• _WHAT THE TASK REQUIRES_:
Print the passage of the article below on Trump and the 2020 election word for word, starting at "Professor Jentleson served" and ending at "a close election.".

• _EXCERPT PROVIDED_:
- Opening Delimiter -
Democrats can exploit Trump’s global failures at election

13 March 2020

Trump did away with pandemic prevention planning and resources, and then fiddled while the crisis spread into the US.

United States President Donald Trump's poor relations with foreign allies, reputation as a "bad deal maker" and failure to prepare for the global coronavirus outbreak could be deciding factors at the 2020 US election, according to ANU Visiting Professor Bruce Jentleson.

Professor Jentleson served as the Senior Advisor to the US State Department Policy Planning Director from 2009 to 2011, a senior foreign policy advisor in the Clinton administration in 1993-94 and to Vice President Al Gore during the 2000 US presidential election.

Professor Jentleson said he expects the Democratic Party to focus their foreign policy campaign on "the damage Trump has done to America's relations with so many allies".

"This isn't just hurt feelings, but detrimental to America's own security," he said.

Professor Jentleson said that while domestic issues will be most important, enough voters focus on foreign policy that it could prove decisive in a close election.

He also anticipates seeing COVID-19 make an appearance during the 2020 election.

"Trump did away with pandemic prevention planning and resources, and then fiddled while the crisis spread into the US," he said.

Professor Jentleson said that another presidential term for Trump would spell trouble for the rest of the world.

"In Europe as well as Australia, the dominant message is that four more years of Trump will do irreparable damage to alliances and partnerships," he said.

"In the Middle East, it'll make Israeli-Palestinian peace not just difficult but impossible, and risks war with Iran and more terrorism."

Professor Jentleson holds a PhD from Cornell University and now serves as the William Preston Few Professor of Public Policy and Professor of Political Science at Duke University in Durham, North Carolina.
- Closing Delimiter -
• _MATERIAL PROVIDED_:
- Opening Delimiter -
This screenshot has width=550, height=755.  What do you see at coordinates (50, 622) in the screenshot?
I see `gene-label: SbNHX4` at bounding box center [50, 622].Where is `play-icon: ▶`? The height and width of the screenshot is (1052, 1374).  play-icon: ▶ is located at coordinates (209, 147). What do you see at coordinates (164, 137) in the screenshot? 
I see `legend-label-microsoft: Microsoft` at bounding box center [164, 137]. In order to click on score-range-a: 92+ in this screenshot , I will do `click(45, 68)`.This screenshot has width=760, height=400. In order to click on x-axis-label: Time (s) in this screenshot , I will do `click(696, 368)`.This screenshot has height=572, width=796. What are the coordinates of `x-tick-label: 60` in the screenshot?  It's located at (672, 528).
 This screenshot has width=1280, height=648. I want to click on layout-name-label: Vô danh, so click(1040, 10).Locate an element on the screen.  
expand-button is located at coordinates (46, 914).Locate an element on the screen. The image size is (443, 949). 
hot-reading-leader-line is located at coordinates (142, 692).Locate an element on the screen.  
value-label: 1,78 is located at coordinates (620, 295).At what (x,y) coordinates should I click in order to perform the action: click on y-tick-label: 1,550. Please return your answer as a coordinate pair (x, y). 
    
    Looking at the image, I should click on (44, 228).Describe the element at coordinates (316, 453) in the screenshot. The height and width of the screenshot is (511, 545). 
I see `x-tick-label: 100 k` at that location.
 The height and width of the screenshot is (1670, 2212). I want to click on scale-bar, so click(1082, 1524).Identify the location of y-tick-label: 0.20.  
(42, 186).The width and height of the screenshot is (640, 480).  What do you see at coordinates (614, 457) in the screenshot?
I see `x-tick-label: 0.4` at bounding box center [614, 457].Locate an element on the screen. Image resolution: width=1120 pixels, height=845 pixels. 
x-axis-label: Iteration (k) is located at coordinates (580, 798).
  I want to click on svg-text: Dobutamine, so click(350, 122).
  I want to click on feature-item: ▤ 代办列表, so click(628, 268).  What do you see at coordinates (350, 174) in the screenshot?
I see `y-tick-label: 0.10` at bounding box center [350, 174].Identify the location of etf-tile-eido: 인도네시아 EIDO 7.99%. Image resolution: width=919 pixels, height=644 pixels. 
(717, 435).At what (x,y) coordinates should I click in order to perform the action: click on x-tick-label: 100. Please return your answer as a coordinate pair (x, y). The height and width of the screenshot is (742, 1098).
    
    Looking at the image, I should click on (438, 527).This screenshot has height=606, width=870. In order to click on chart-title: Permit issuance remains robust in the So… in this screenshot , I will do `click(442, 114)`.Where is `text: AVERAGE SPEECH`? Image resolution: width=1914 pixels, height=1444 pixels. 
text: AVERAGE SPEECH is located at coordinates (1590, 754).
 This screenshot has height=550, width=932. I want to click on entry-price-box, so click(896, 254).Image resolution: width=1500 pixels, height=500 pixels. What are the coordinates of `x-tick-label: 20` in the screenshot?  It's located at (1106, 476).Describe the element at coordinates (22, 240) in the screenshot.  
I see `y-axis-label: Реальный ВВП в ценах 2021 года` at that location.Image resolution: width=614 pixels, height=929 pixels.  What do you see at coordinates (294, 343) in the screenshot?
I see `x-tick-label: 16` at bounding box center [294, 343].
- Closing Delimiter -
• _ANSWER_:
Professor Jentleson served as the Senior Advisor to the US State Department Policy Planning Director from 2009 to 2011, a senior foreign policy advisor in the Clinton administration in 1993-94 and to Vice President Al Gore during the 2000 US presidential election.

Professor Jentleson said he expects the Democratic Party to focus their foreign policy campaign on "the damage Trump has done to America's relations with so many allies".

"This isn't just hurt feelings, but detrimental to America's own security," he said.

Professor Jentleson said that while domestic issues will be most important, enough voters focus on foreign policy that it could prove decisive in a close election.